╔══

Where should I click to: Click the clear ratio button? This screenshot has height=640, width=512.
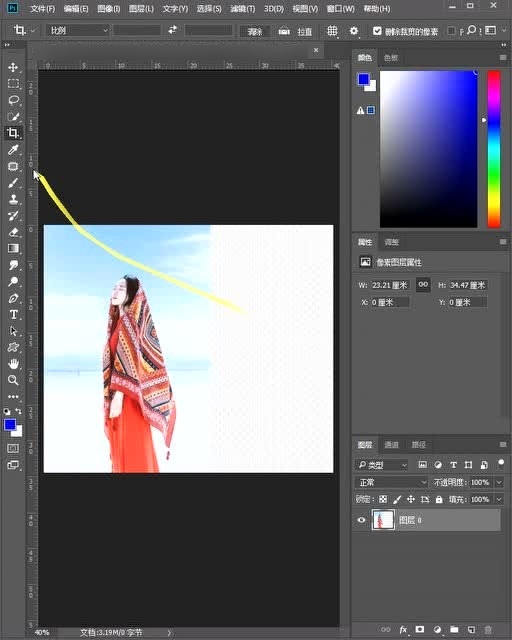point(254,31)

╚══
╔══

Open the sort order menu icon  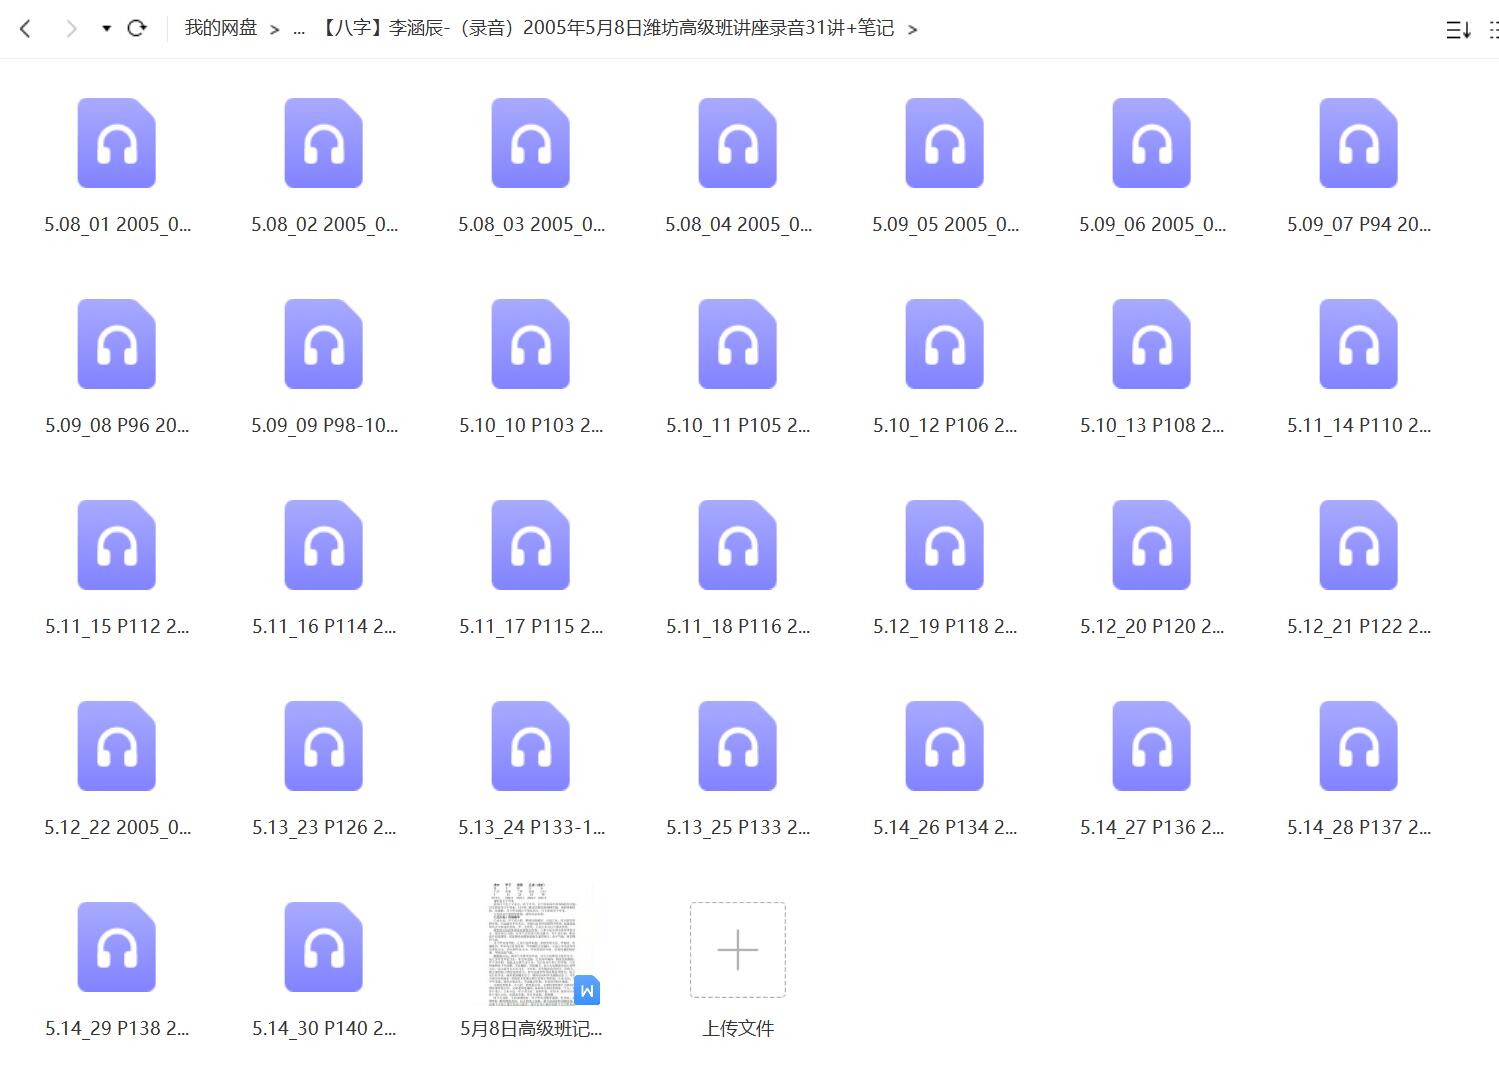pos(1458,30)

╚══
╔══

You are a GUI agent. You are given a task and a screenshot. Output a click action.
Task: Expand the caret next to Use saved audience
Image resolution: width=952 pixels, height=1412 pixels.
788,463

╚══

■ **Problem requirements**
Please rescale the material from the line with "Where should I" up to and including the line with "point(254,31)". Give those lines again with the requests, multiply every coordinate in the answers by 1.7, round each to a whole number with halves going up, and leave out the pictures.

■ **Solution for this task**
Where should I click to: Click the clear ratio button? This screenshot has height=640, width=512.
point(432,53)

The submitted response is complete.